Data provided:
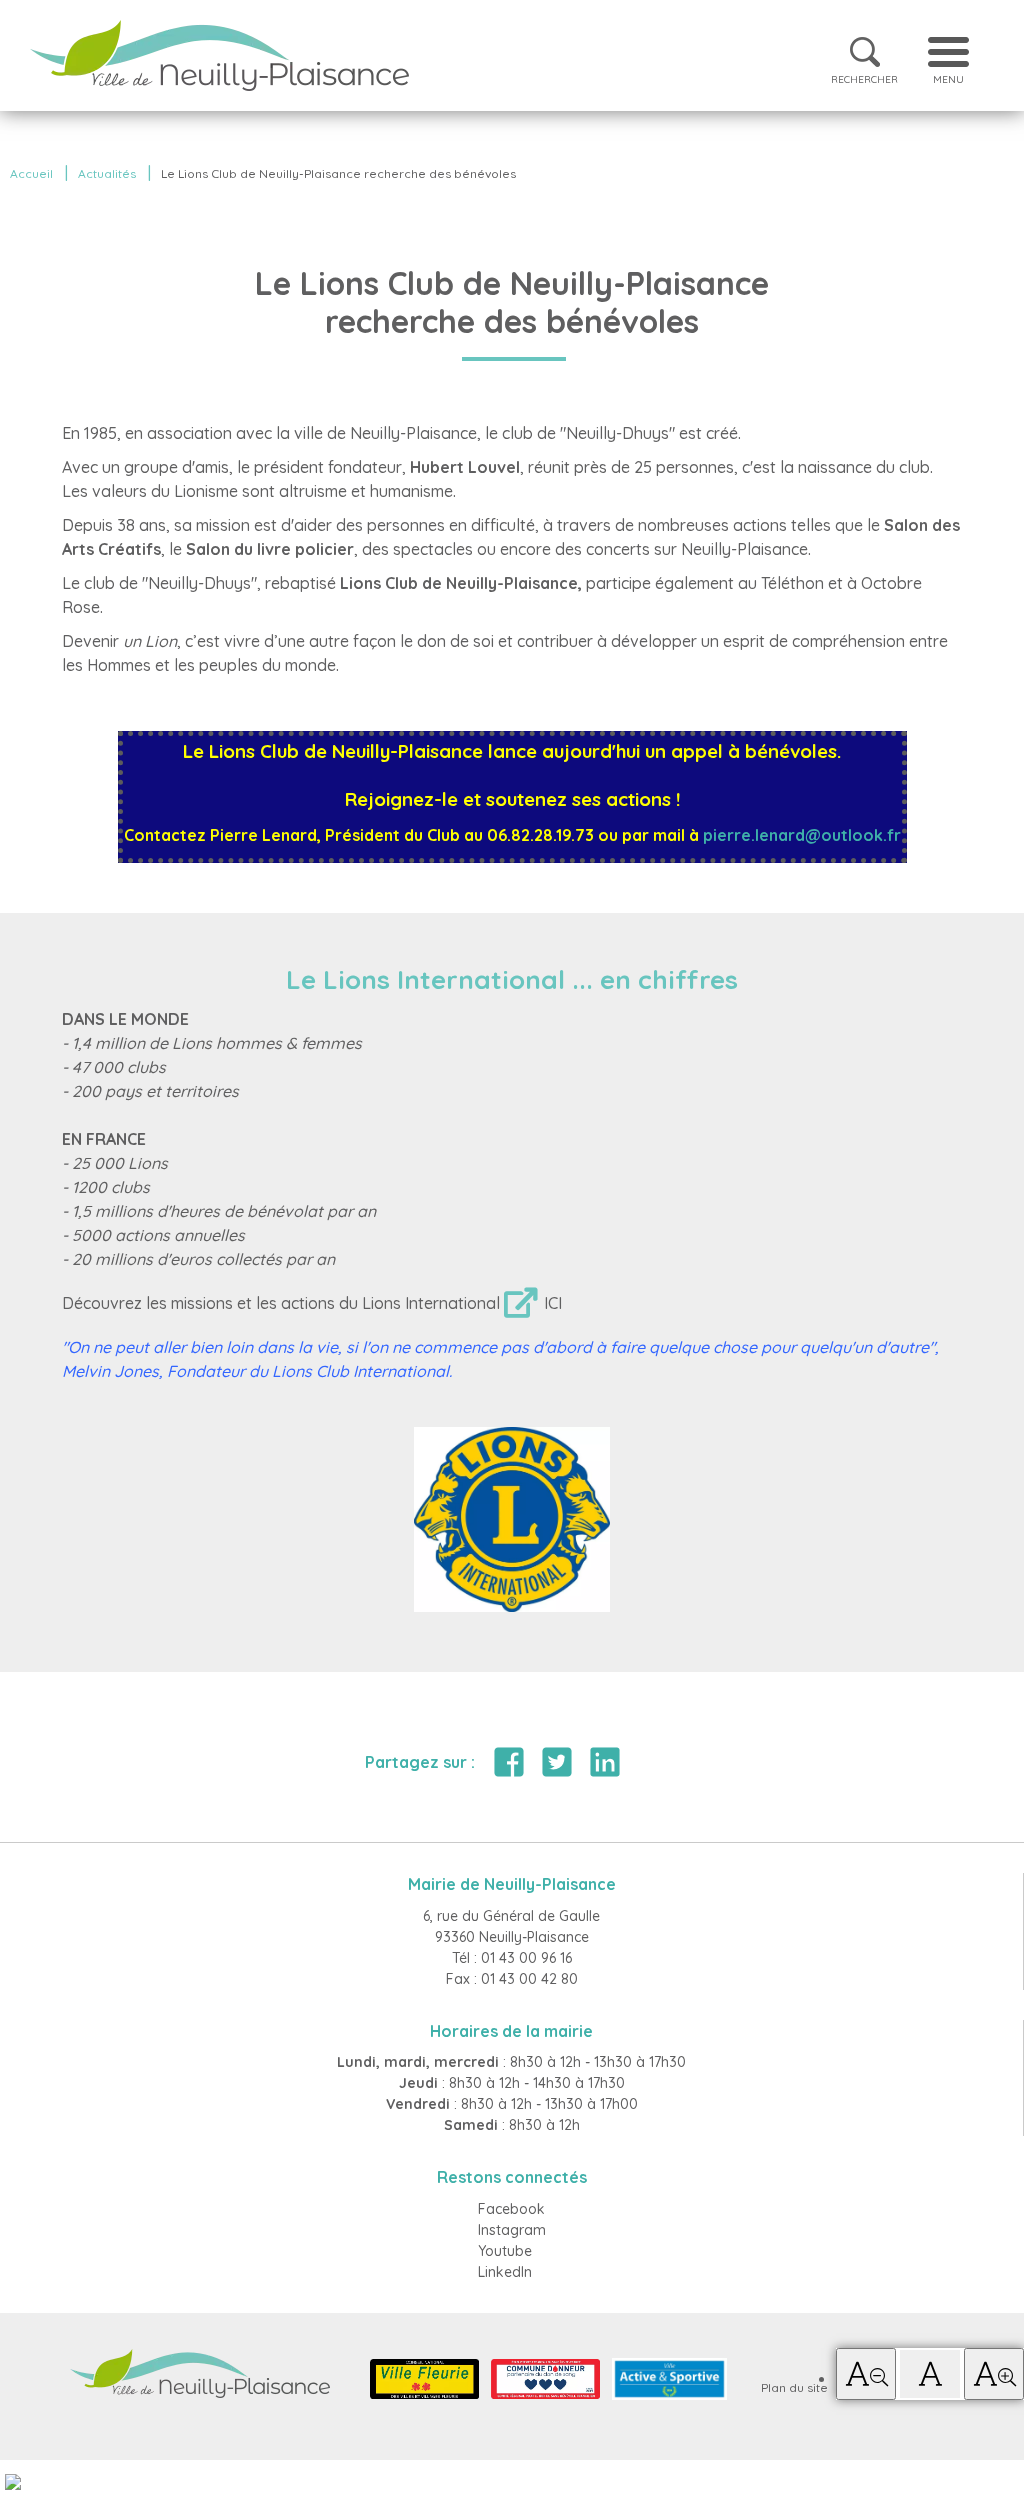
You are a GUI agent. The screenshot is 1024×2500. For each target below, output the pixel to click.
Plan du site (794, 2387)
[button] (866, 2374)
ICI (553, 1303)
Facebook (511, 2209)
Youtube (505, 2251)
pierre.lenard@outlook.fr (802, 835)
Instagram (512, 2230)
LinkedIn (505, 2272)
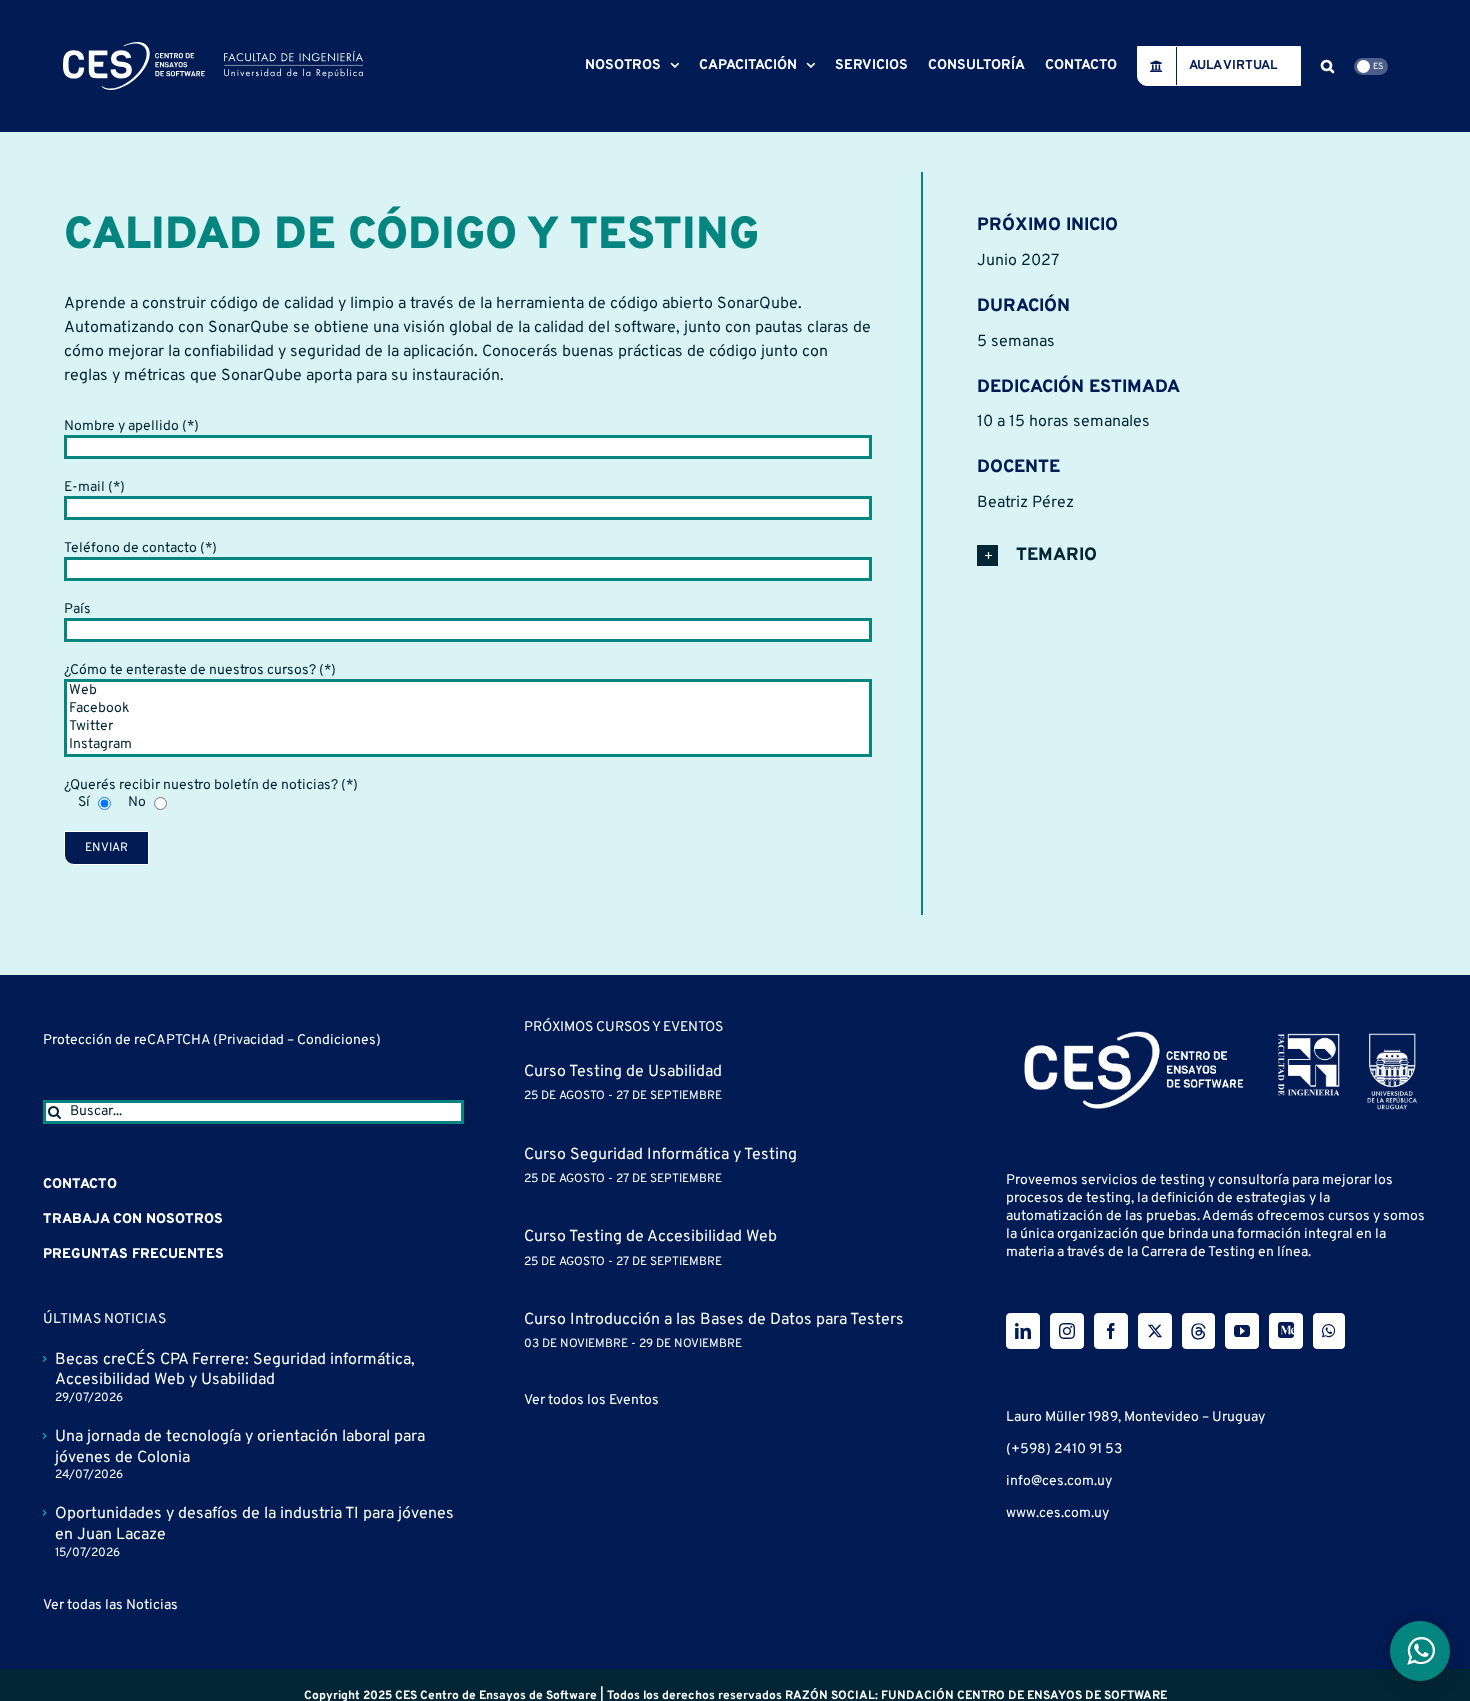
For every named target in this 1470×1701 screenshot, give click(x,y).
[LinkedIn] (1023, 1331)
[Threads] (1198, 1331)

What you will do: If a line in the material contains "target", show it.

Reply to the task:
You are a GUI agent. The screenshot is 1024×2500. For each target below, output the pixel to click.
For every named target in this 1470×1701 screenshot, give click(x,y).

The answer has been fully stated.